🤖 AI Summary
This paper addresses the NP-hard, decentralized optimization problem of autonomous task allocation for drone swarms in large-scale dynamic spatiotemporal environments. We propose a long-short-term collaborative decision-making framework: the long-term layer employs distributed deep reinforcement learning (DRL) to jointly optimize flight and charging policies, while the short-term layer leverages decentralized collective learning for real-time perception–navigation coordination. We introduce the first two-layer decoupled architecture that synergistically integrates DRL’s long-horizon adaptability with collective learning’s low latency and strong privacy preservation—thereby overcoming the fundamental trade-off among scalability, privacy protection, and long-term robustness. Evaluated on a real-world urban traffic dataset, our method improves task completion rate by 27.83% over state-of-the-art collective learning baselines and by 23.17% over advanced DRL baselines, while significantly enhancing energy efficiency, monitoring accuracy, and operational sustainability.
📝 Abstract
This paper addresses the problem of autonomous task allocation by a swarm of autonomous, interactive drones in large-scale, dynamic spatio-temporal environments.
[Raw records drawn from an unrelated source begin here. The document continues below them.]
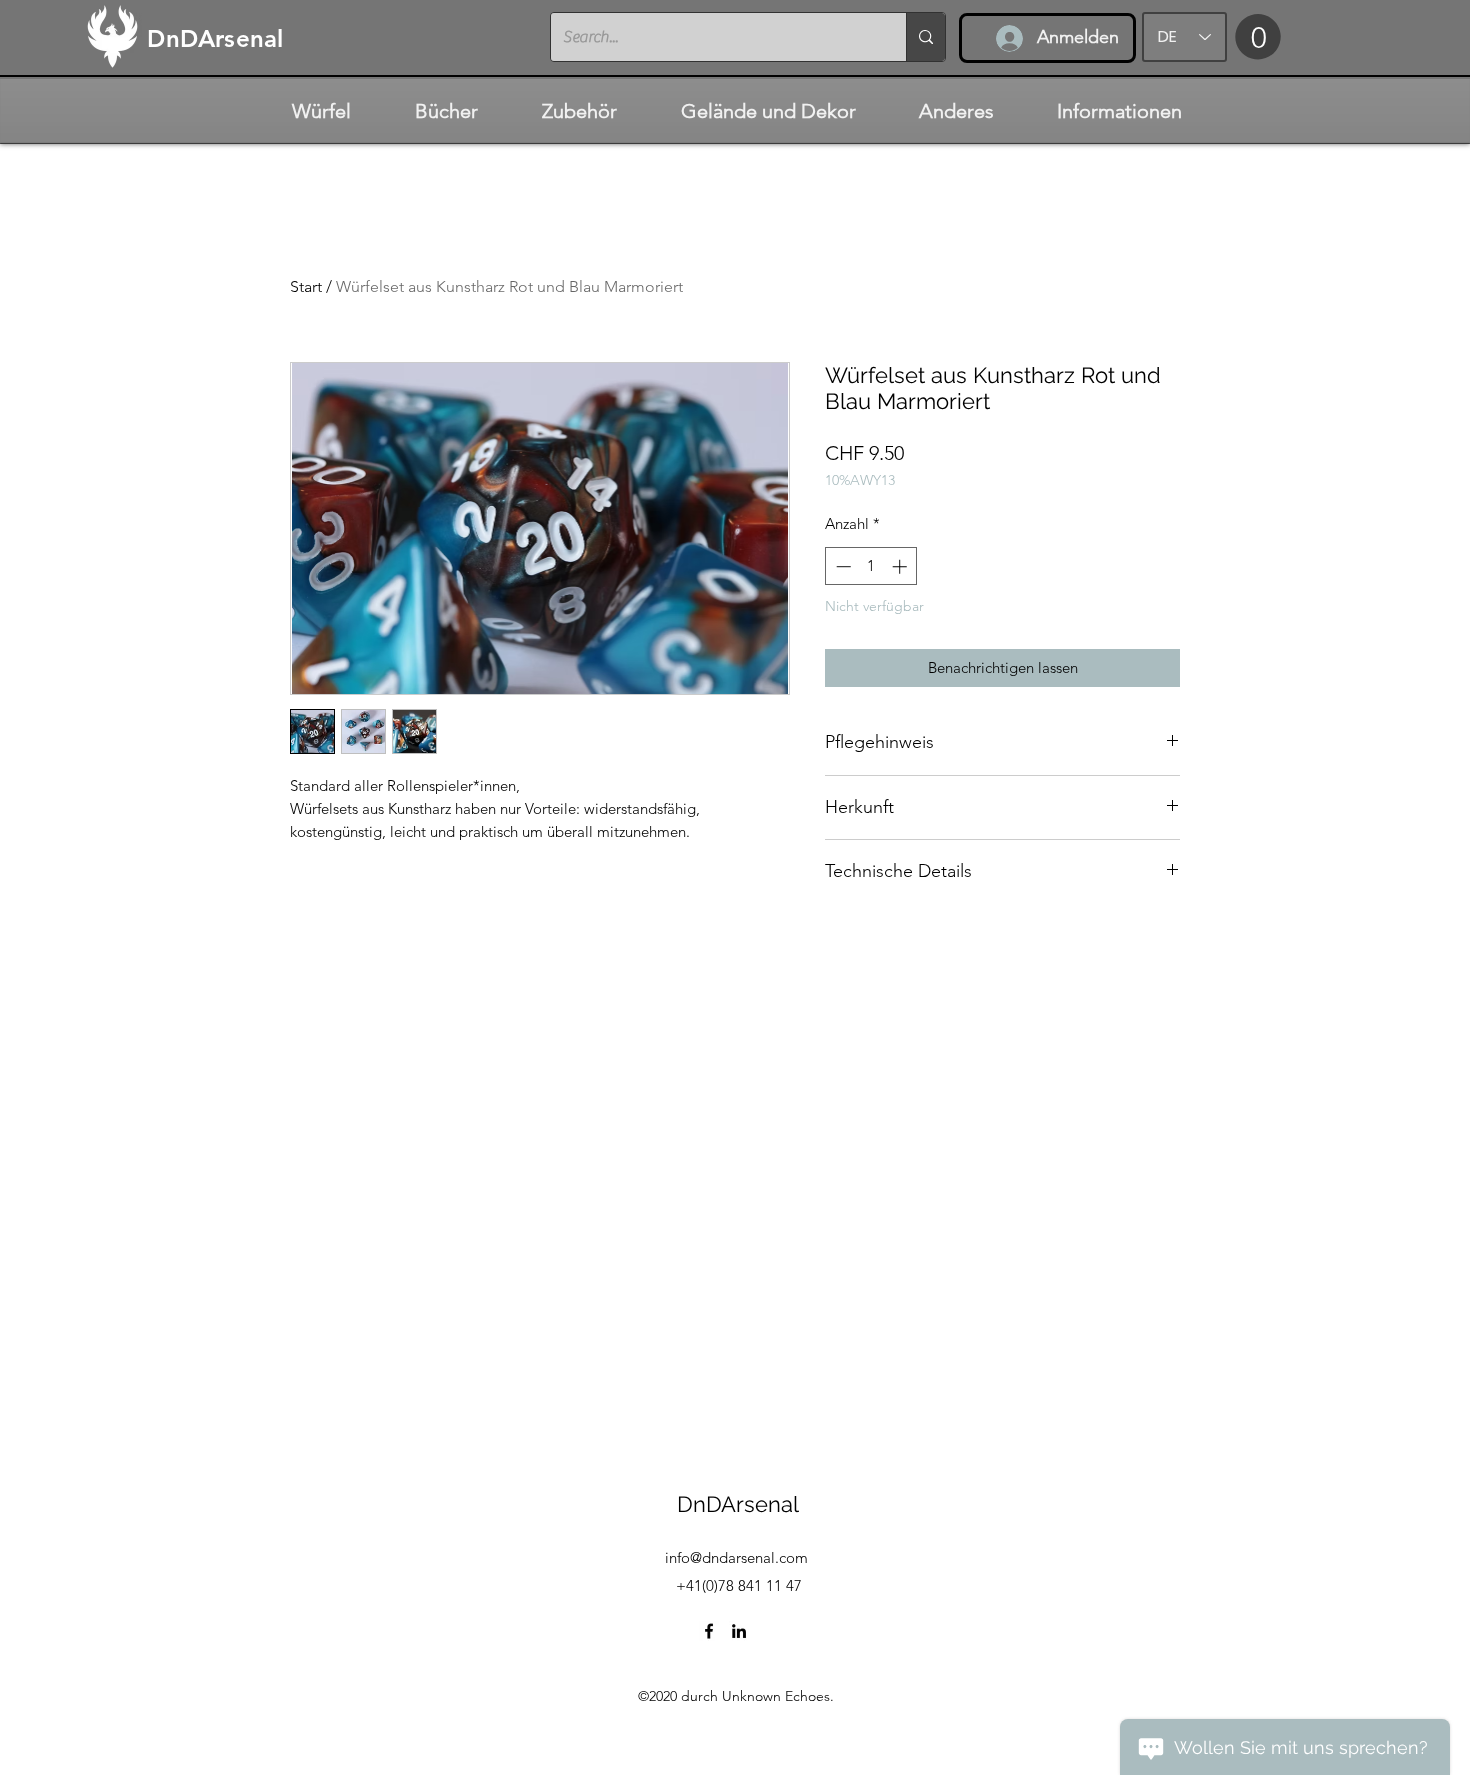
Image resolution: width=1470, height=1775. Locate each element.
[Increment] (901, 566)
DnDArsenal (738, 1504)
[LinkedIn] (739, 1631)
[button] (1258, 36)
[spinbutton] (871, 566)
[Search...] (925, 37)
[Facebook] (709, 1631)
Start (306, 286)
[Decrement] (841, 566)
When each drone independently determines navigation, sensing, and recharging options to choose from such that system-wide sensing requirements are met, the collective decision-making becomes an NP-hard decentralized combinatorial optimization problem. Existing solutions face significant limitations: distributed optimization methods such as collective learning often lack long-term adaptability, while centralized deep reinforcement learning (DRL) suffers from high computational complexity, scalability and privacy concerns. To overcome these challenges, we propose a novel hybrid optimization approach that combines long-term DRL with short-term collective learning. In this approach, each drone uses DRL methods to proactively determine high-level strategies, such as flight direction and recharging behavior, while leveraging collective learning to coordinate short-term sensing and navigation tasks with other drones in a decentralized manner. Extensive experiments using datasets derived from realistic urban mobility demonstrate that the proposed solution outperforms standalone state-of-the-art collective learning and DRL approaches by $27.83%$ and $23.17%$ respectively. Our findings highlight the complementary strengths of short-term and long-term decision-making, enabling energy-efficient, accurate, and sustainable traffic monitoring through swarms of drones.